Figure 1.

Schematics of differences in the cellular junctions between the intestinal and oral epithelia. (a) The intestinal epithelia are interconnected and communicate with each other through junctions, such as tight junction (TJ), adherence junction (AJ), desmosome (DM), and gap junction (GJ, not shown). (b) When these barriers are disrupted because of epithelial damages, pathogens, and chemicals in the luminal side can leak through the damaged cellular gaps into the lamina propria (blue arrows) whereby the MALT implements immune responses, resulting in a leaky gut syndrome. (c) Keratinized and non-keratinized oral mucosa. (d) Unlike the intestinal leakage through the cell-to-cell junctions, the leakage in the oral mucosa occurs through the hemidesmosome (HD) between the basal layer of the junctional epithelium (JE) and the hard surface layer of a tooth, which is inevitably and more frequently exposed to the physical and biological challenges.
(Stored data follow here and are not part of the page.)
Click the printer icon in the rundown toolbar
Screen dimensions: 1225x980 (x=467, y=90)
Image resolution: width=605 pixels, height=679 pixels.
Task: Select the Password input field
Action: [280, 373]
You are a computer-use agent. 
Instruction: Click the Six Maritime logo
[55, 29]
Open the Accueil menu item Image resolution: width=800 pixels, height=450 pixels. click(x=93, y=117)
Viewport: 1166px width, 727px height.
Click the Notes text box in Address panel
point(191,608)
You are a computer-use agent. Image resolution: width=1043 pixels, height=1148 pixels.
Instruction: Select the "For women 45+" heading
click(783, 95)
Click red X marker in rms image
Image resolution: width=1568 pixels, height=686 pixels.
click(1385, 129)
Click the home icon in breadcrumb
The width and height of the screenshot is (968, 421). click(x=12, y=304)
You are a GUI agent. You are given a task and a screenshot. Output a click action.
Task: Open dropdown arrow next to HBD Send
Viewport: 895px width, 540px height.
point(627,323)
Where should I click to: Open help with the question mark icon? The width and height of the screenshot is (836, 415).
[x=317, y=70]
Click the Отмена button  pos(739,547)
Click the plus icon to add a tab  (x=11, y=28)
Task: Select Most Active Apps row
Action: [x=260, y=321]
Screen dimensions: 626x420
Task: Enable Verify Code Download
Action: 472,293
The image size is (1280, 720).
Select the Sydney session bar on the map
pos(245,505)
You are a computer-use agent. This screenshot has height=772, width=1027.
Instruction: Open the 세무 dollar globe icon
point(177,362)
The internal basal lamina (IBL), an HD interface, is inhabited with collagens and binding proteins, such as laminin-332 and integrin. The periodontal pocket (PP), a pathologically deepened gingival sulcus (GS), occurs with the detachment of the connective tissues of the gingiva from the tooth surface. The JE below the GS is ~0.15 mm wide and 1–2 mm high, remains non-keratinized and undifferentiated, and has the highest turnover rate (4–6 days) of all oral epithelia. The polymorphonuclear leukocytes (PMNs) are also secreted with gingival crevicular fluid (GCF) from the basal layer to keep a lookout for any hostile intruders. ZO-1: zonula occludens-1, JAM: junctional adhesion molecule.